Directions for this task: Your answer must be the lines from the one holding "Image resolution: width=680" through the final line of the entries below, copied exactly, with no pictures.

Pixel coordinate grounding data

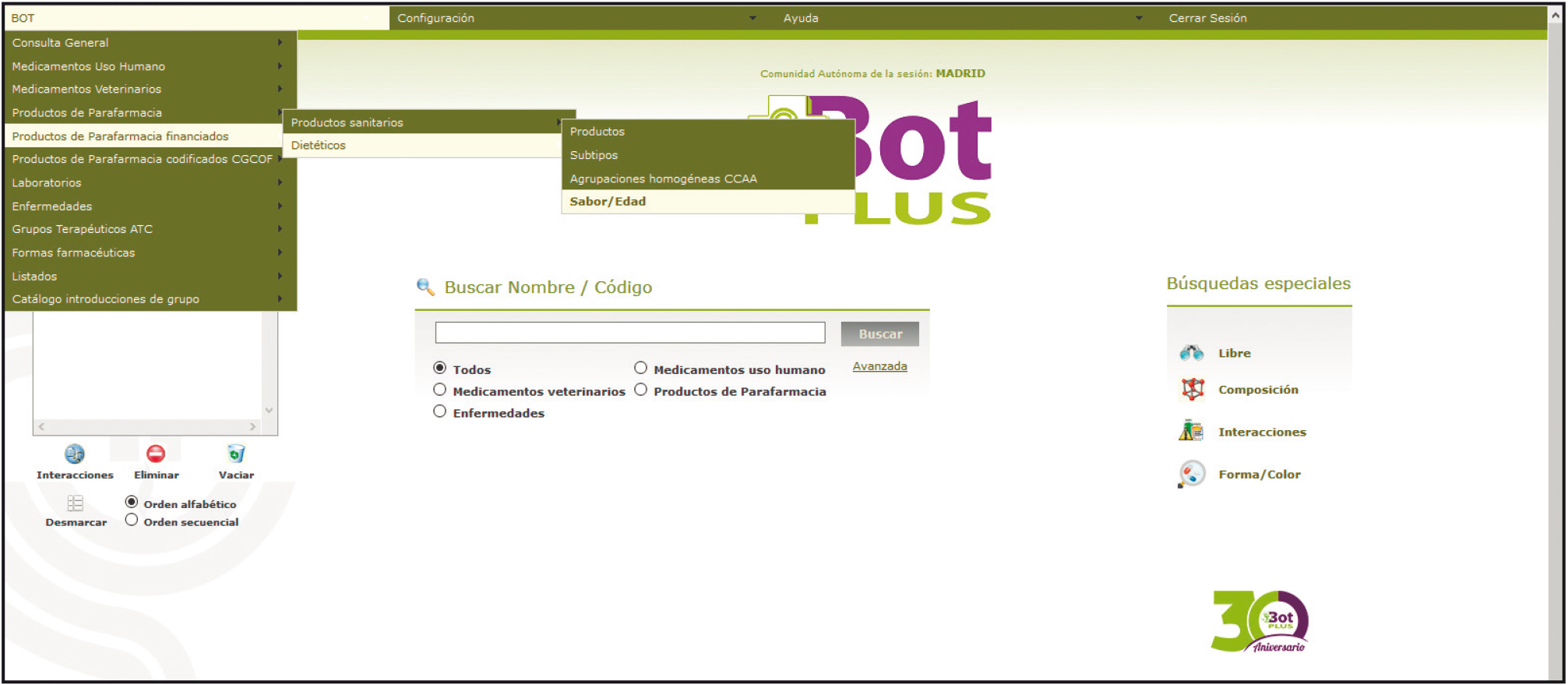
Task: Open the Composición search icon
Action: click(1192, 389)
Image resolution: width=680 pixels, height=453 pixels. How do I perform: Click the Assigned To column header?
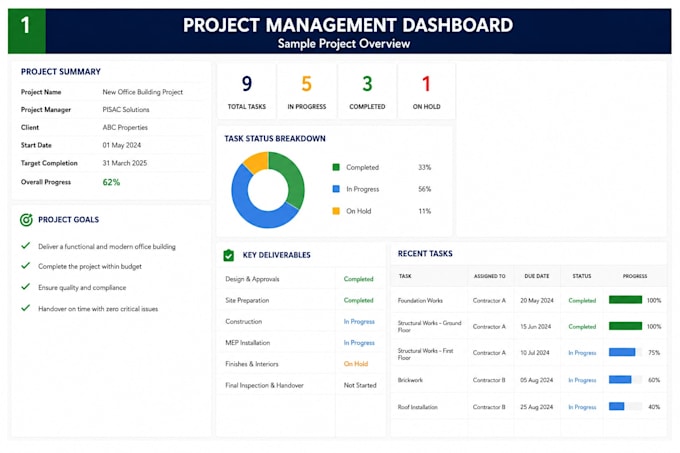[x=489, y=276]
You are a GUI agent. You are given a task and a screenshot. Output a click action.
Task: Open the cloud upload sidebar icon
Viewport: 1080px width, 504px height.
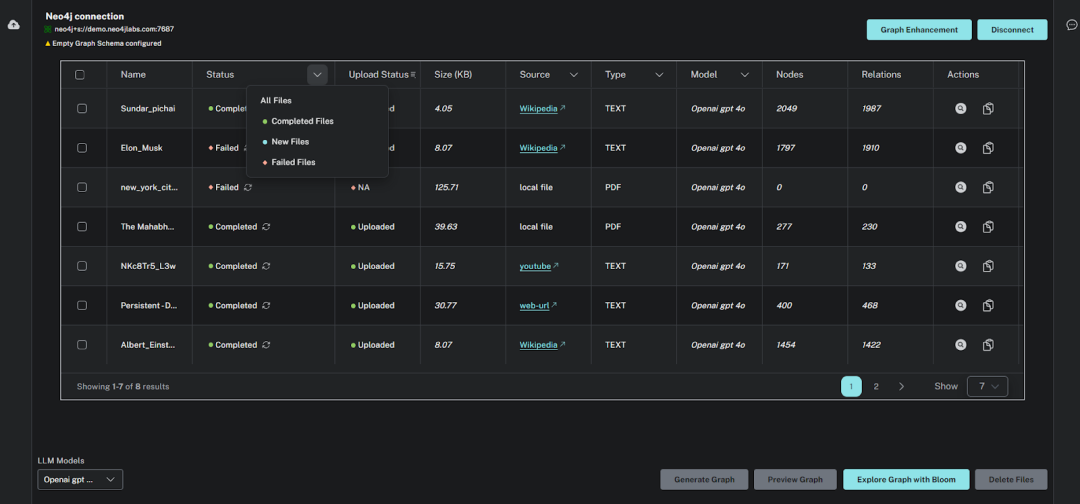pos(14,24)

Task response:
Image resolution: width=680 pixels, height=453 pixels. How do I perform: Click the Assigned To column header?
[x=489, y=276]
You are a GUI agent. You are given a task and a screenshot. Output a click action.
Task: Open the cloud upload sidebar icon
Viewport: 1080px width, 504px height.
pos(14,24)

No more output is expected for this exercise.